I’d hung a black tie over the inscribed photo of Rainier and Albert.  We sat—the Prince, my deputy and I—beneath it as the Prince read letters of condolence I handed him from CIA Director Porter Goss and U.S. Senator Saxby Chambliss.

We had a number of items on our agenda.

Expansion of liaison partnerships:  I proposed Ian M’s concept for expanding our program for relationships with other intelligence services, with a view to coaxing France and Russia into liaison partnerships.    

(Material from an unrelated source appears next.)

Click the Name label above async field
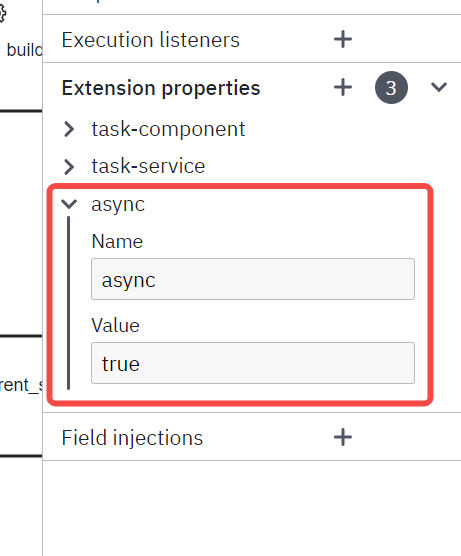 [x=117, y=241]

The Prince’s response:  "Do it."

Franck Biancheri:  We’d been hearing a number of rumors about the finance minister posturing himself around town as “Prince Rainier IV.”   We asked the Prince if he would like us to explore further.

His response:  “Do it.” 

Everybody in Monaco, including Biancheri, believed the Prince would choose him to be chef de cabinet (chief of staff), a crucial position that would run day-to-day activities at the Palace.

Operation Hound Dog:  Keep going, the Prince instructed, with this, his favorite operation.

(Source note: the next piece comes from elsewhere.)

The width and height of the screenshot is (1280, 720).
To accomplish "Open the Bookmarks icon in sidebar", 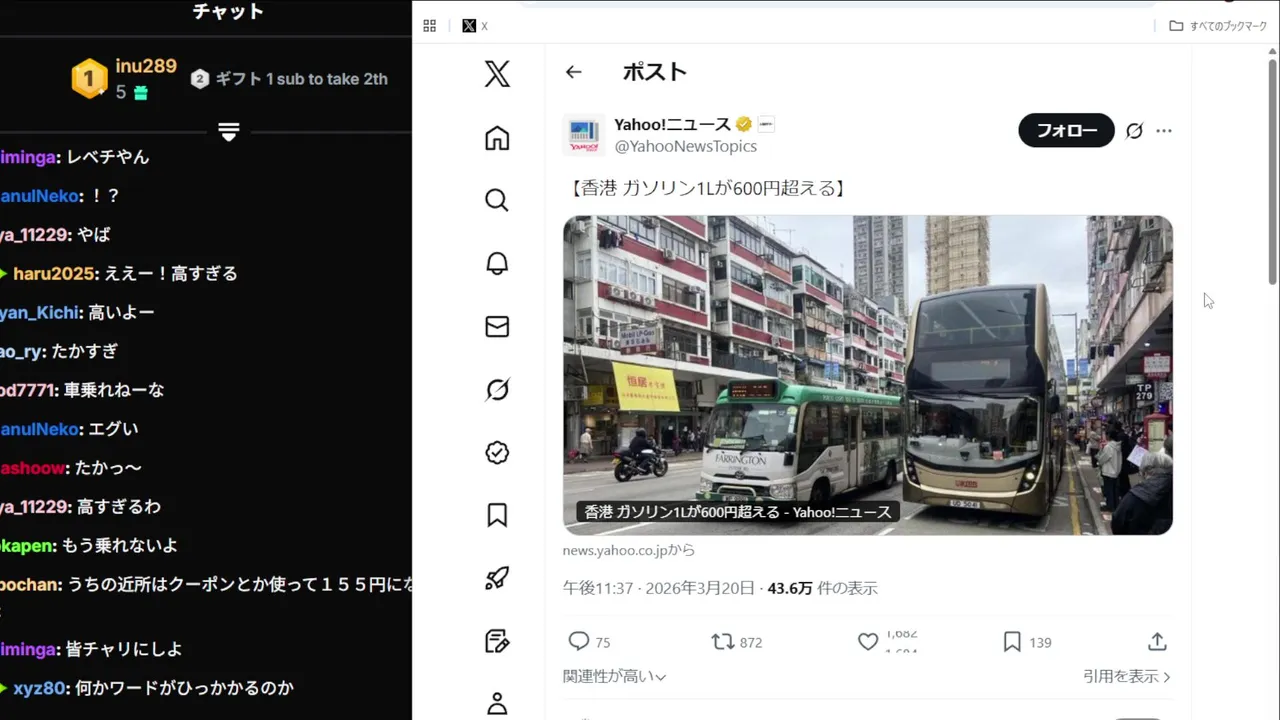I will coord(497,515).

Tamara Rotolo and illegitimate daughter Jazmin Grace Grimaldi:  the Prince informed us that discreet negotiations were underway with his New York-based attorney, Bobby Marx.  I offered to assist. 

The Prince replied: "Could you arrange for her to have an accident?" 

I thought Albert was kidding, but he did not smile.  

Even if kidding, such a remark was in such poor taste I let it pass without response, resulting in a brief awkward silence.  

(After the Prince left, I said to my deputy, “Did I hear right or was that my imagination?”  My deputy confirmed that he'd heard it, too.)

In other times, a flippant remark by a monarch was all it took to cause murder and mayhem. 

“Who will rid me of this meddlesome priest?” King Henry II of England was said to have uttered out loud.

Four knights of the realm were happy to oblige him.

They followed Archbishop Thomas Becket into Canterbury Cathedral and hacked him to death with their swords.